• _What is being asked_: Rewrite the rows from the line with "Given: Select the Scale tool" through the last row, replacing "landscape" with "portrait" and leaving everything else unchanged.

Word and item position data:
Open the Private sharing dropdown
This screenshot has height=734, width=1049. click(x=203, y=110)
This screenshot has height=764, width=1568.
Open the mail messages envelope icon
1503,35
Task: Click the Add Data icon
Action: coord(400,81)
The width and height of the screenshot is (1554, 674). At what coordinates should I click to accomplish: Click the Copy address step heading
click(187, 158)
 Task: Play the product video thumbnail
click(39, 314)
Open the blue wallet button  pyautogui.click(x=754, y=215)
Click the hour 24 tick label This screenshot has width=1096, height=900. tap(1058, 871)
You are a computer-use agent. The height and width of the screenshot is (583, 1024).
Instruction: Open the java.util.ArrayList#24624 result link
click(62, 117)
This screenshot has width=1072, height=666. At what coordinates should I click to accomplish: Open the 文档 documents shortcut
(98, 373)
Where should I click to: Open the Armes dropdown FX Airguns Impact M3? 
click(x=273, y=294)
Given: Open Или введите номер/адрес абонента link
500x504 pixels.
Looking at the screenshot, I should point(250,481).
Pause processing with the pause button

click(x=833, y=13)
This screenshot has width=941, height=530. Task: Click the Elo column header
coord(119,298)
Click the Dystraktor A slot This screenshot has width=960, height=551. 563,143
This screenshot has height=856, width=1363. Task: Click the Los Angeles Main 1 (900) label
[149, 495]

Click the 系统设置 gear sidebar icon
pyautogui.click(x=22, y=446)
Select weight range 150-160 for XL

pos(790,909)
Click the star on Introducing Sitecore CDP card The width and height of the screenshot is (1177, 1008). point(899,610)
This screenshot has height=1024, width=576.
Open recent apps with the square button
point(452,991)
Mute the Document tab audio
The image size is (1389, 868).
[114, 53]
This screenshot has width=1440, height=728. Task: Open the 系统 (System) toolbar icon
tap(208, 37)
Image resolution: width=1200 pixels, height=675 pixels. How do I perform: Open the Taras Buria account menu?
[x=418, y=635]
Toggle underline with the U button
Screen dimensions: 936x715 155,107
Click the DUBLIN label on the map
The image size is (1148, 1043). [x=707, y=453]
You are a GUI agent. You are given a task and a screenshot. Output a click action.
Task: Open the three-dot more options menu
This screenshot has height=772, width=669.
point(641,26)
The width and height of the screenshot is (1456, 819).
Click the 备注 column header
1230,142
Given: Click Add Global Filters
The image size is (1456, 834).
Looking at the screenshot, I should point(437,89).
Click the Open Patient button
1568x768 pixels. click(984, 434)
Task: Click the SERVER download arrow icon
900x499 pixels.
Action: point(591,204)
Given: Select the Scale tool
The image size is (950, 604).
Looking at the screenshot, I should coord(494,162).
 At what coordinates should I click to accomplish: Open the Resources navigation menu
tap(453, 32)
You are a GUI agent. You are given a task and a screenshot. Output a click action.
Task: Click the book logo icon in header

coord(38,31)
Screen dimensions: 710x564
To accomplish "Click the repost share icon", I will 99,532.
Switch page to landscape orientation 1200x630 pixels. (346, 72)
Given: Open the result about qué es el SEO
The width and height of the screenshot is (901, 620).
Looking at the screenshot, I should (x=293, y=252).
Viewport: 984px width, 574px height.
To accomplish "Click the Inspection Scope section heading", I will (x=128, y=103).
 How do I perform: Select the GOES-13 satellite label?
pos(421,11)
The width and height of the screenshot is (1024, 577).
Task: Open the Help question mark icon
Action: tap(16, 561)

• _The result_:
Given: Select the Scale tool
The image size is (950, 604).
Looking at the screenshot, I should coord(494,162).
 At what coordinates should I click to accomplish: Open the Resources navigation menu
tap(453, 32)
You are a GUI agent. You are given a task and a screenshot. Output a click action.
Task: Click the book logo icon in header

coord(38,31)
Screen dimensions: 710x564
To accomplish "Click the repost share icon", I will 99,532.
Switch page to portrait orientation 1200x630 pixels. (346, 72)
Given: Open the result about qué es el SEO
The width and height of the screenshot is (901, 620).
Looking at the screenshot, I should (x=293, y=252).
Viewport: 984px width, 574px height.
To accomplish "Click the Inspection Scope section heading", I will (x=128, y=103).
 How do I perform: Select the GOES-13 satellite label?
pos(421,11)
The width and height of the screenshot is (1024, 577).
Task: Open the Help question mark icon
Action: tap(16, 561)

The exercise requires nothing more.